Sure, the Skype UI did some things well. And the Pulver.communicator does some things well. And other clients do some things well. But if Skype were open and standards based, then the best UI could win. If any other UIs got the sort of proselytization that Skype has had, we'd all be much better off.

Still fewer

But the point is that even though the dream of the SIP URL, which was intended to become like an E-mail address for VoIP, did not get realized, the number of people you could call on SIP phones was still too low for Skype to bother allowing it. At the time I did my study a year ago, there were perhaps 5,000 logged on to FWD at any given time, a few thousands more in the other SIP networks.

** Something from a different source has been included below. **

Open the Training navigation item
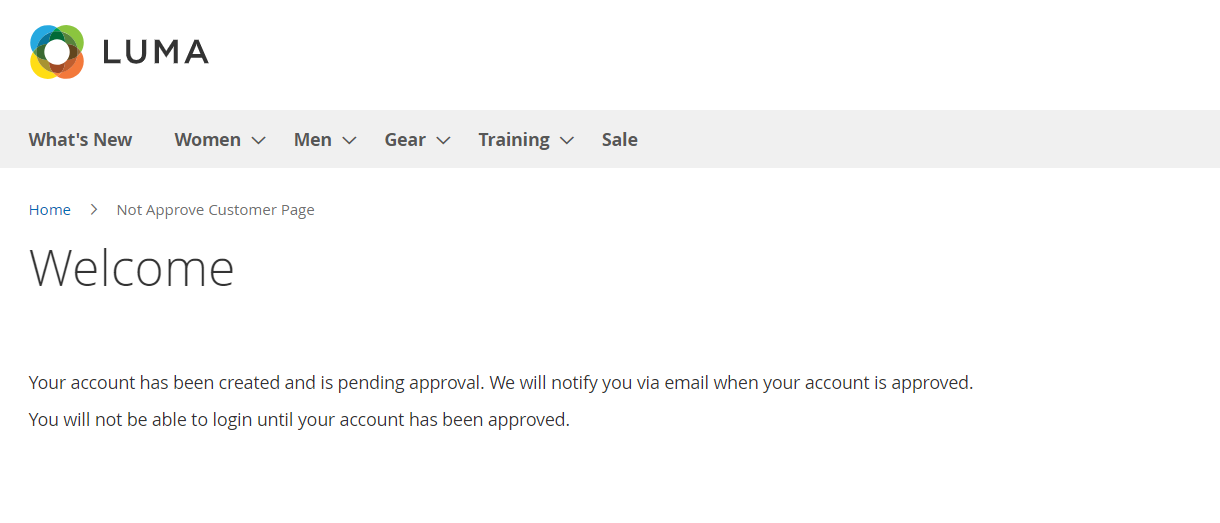pyautogui.click(x=513, y=140)
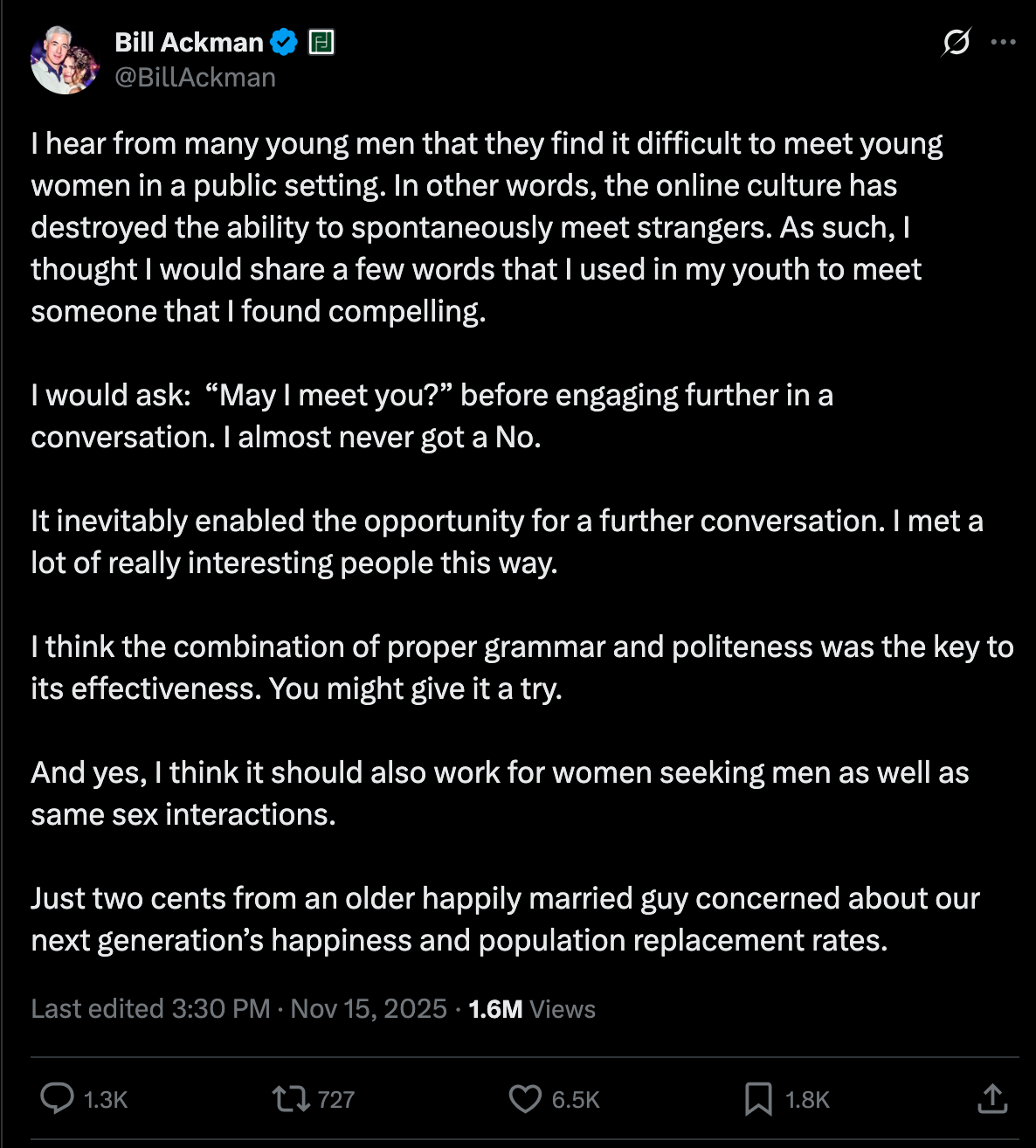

Vonage allowed SIP interconnect for a while but shut it down. (No, calling somebody with a PSTN termination is not calling somebody with SIP, and in any event, Skype did that pretty quickly.)

If you could find their URLs, there are a modest number of companies and institutions that let you call their phone system with SIP, but the number then, and still today, was a few hundred thousands. Skype now reports typically over 3 million actually logged on and ringable, and far more installed.

I mean to have another thread about this, but ask yourself, how many SIP phones can you ring right now with the normal UI of your device? SIP is being used primarily for PoIP right now (PSTN over IP)

SIPs and PSTN incoming calls

Hmmmm Skype has not killed voip, i accept all that you have all said above however the plain fact iss, that I want people from outside to be able to call me on my landline number AND my SIP if they want to. Astratel did allow this, but I had issues with their service so left and my current provider does not have voip.

Regards.

Graham.

Why Fewer?

It's true: you don't call people with a SIP URL. It would be like dialing on the PSTN with a TID ("Terminal ID", or the actual line address within the switching network). Do you publish a "Skype URL?" No.

Instead, you dial the interoperator code for your provider and "dial through" to the target subscriber. Much like international dialling. And before people criticize it for its "complexity", it's the same as SkypeOut. Except that you can't do it on a closed system such as Skype.